Passage fourni:
Mon intention n’est évidemment pas de vous proposer une vision exhaustive du sujet. Je peux simplement vous indiquer quelques pistes de réflexion dont nous pourrons débattre et sur lesquelles vous pourrez en greffer d’autres. Notre matinée sera consacrée à une approche anthropologique de la fraternité sur laquelle nous grefferons, cet après-midi la Bonne Nouvelle de Jésus concernant cette fraternité.

Je partirai d’une analyse de vocabulaire de manière à situer la fraternité par rapport à d’autres mots qui lui sont souvent associés : solidarité, générosité, etc. Puis nous regarderons comment le concept de fraternité s’est inscrit, un jour de l’histoire, dans ce qui est devenu le triptyque républicain. Enfin, nous expliciterons ce qui peut la fonder dans un contexte sécularisé.

1 – Des mots pour dire la fraternité

11 – Le vocabulaire ancien de la relation fraternelle

                Pour les philosophes de l’antiquité : le mot grec philia indique l’inclination réciproque, l’estime, le respect, l’affection qui peut aller jusqu’à l’amour lequel n’est pas l’agapè[1] (cf Jn 21,15-18). Ce terme, philia,  n’est pas employé pour indiquer un lien de parenté. Si l’on veut évoquer le lien familial on utilise le mot  adelphos, adelphè, frère et sœur issus d’une même mère. Adelphotès  indique spécifiquement la fraternité qui résulte du lien familial.

Le mot latin fraternitas est la traduction du grec philadelphia qui évoque l’amour du proche (parent ?),  l’amour du concitoyen.  Sous l’influence du stoïcisme, quelques 300 ans avant JC, la philadelphia évolue en philanthropia, amour de l’humain dans sa généralité, amour qui unit tous les êtres humains dans la grande famille de l’humanité.

12 – Un mot  associé à la fraternité : solidarité

                Le qualificatif « solidaire » apparaît au XVIème siècle dans la langue française. Il s’enracine dans le latin « solidus », solide. Qu’est-ce qu’un solide ? En physique, c’est un corps dont les différentes parties sont liées avec une telle force qu’on ne peut agir sur l’une sans que les autres ne soient affectées. Ex : la boule de billard, quel que soit l’endroit où elle est frappée, c’est tout entière qu’elle est mise en mouvement. Dans cette ligne, on peut définir la solidarité comme une dépendance réciproque, une cohésion interne. Ce n’est pas d’abord un sentiment ou une vertu.

Dans « solidum » on enhtend aussi « solus », seul, qui renvoie à isolé (une personne seule) mais aussi à unique (le seul saint). La solidarité qualifierait alors la cohésion de personnes « uniques ».

En latin juridique, l’expression « in solidum » qui signifie « en bloc » ou « pour le tout » induit une notion de « totalité » ». Les débiteurs « in solidum » sont des débiteurs tels que chacun est responsable de la totalité quand un fait défaut ou plusieurs. Responsables ensemble et pour le tout de ce qui peut leur arriver même séparément ou de ce que peut faire l’un d’entre eux. C’est dans ce contexte juridique qu’est né au XVIème siècle l’adjectif solidaire et au XVIIIème le substantif solidarité.

Objectifs:
a – Recopiez fidèlement, dans le texte sur la fraternité, le passage allant de « Mon intention n’est » jusqu'à « concernant cette fraternité. » inclus.
b – Reformulez sous forme de liste brève le paragraphe du texte sur la fraternité qui commence par « Le mot latin fraternitas », en conservant ses faits essentiels.
c – Prolongez le texte sur la fraternité au-delà de sa dernière phrase.
Les items placés ci-après n'ont aucun lien avec le texte sur la fraternité.

Données:
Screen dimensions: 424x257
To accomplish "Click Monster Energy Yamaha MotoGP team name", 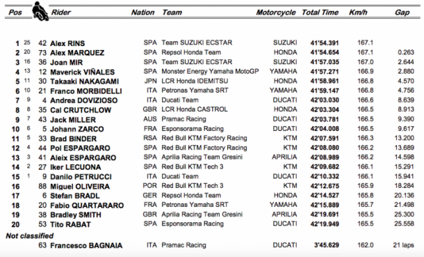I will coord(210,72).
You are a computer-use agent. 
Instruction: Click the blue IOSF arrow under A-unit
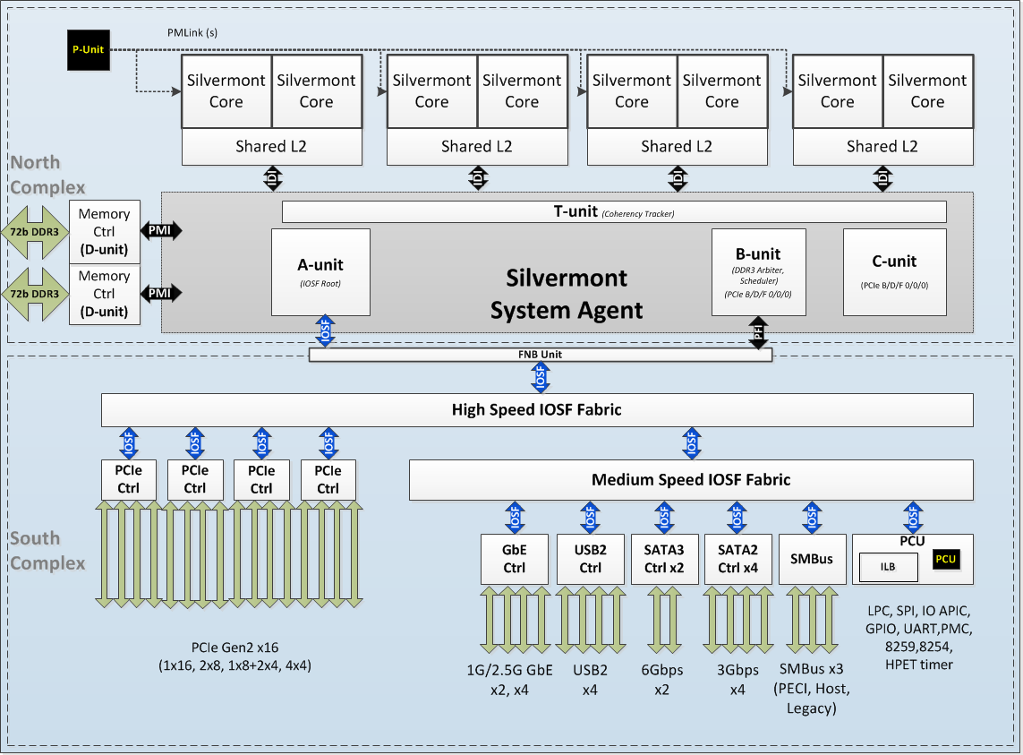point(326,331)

Les réponses:
a –
Mon intention n’est évidemment pas de vous proposer une vision exhaustive du sujet. Je peux simplement vous indiquer quelques pistes de réflexion dont nous pourrons débattre et sur lesquelles vous pourrez en greffer d’autres. Notre matinée sera consacrée à une approche anthropologique de la fraternité sur laquelle nous grefferons, cet après-midi la Bonne Nouvelle de Jésus concernant cette fraternité.

b –
- Le mot latin fraternitas traduit le grec philadelphia, qui évoque l'amour du proche et l'amour du concitoyen.
- Environ 300 ans avant J.-C., sous l'influence du stoïcisme, la philadelphia évolue en philanthropia.
- La philanthropia désigne l'amour de l'humain dans sa généralité, qui unit tous les êtres humains dans la grande famille de l'humanité.

c –
Des liens de solidarité, entendue de cette manière, prennent corps dans les classes sociales. Deux individus sont solidaires si ce qu’on fait à l’un a inévitablement des effets sur l’autre ou si ce que fait l’un engage l’autre. Ce sont de tels liens de solidarité qui fondent le syndicalisme et le mutualisme. Ils ont quelque chose à voir avec l’étymologie évoquée au début puisqu’il s’agit là aussi de cohésion, cohésion sociale. Aujourd’hui où les structures traditionnelles de solidarité s’effondrent ou se transforment, on passe du « se sentir solidaire » à « l’exigence d’être solidaire ». Nous passons d’un élan sensible de nature affective et multiforme qui relie sans cesse chaque membre aux autres, nos semblables (similarité des membres de la société traditionnelle), puis à une communauté d’intérêts d’individus divisés en groupes sociaux (entre autres par la division du travail), à, de nos jours, une exigence de solidarité entre générations, une solidarité internationale avec des peuples, pour des causes politiques (Palestiniens, Tibétains, Arméniens ….). De quelle nature est alors le lien ? Se sentir profondément solidaire, par exemple d’un peuple, c’est sentir un lien, ou plutôt un pont dressé par-dessus l’absence de tout lien. C’est ainsi qu’on éprouve la plus grande solidarité pour les êtres ou les peuples les plus démunis, les plus esseulés, les plus lointains géographiquement ou socialement. Comme une proportionnalité entre la précarité de leur situation et le degré de solidarité ressentie. Je me sens d’autant plus solidaire que leurs droits sont bafoués.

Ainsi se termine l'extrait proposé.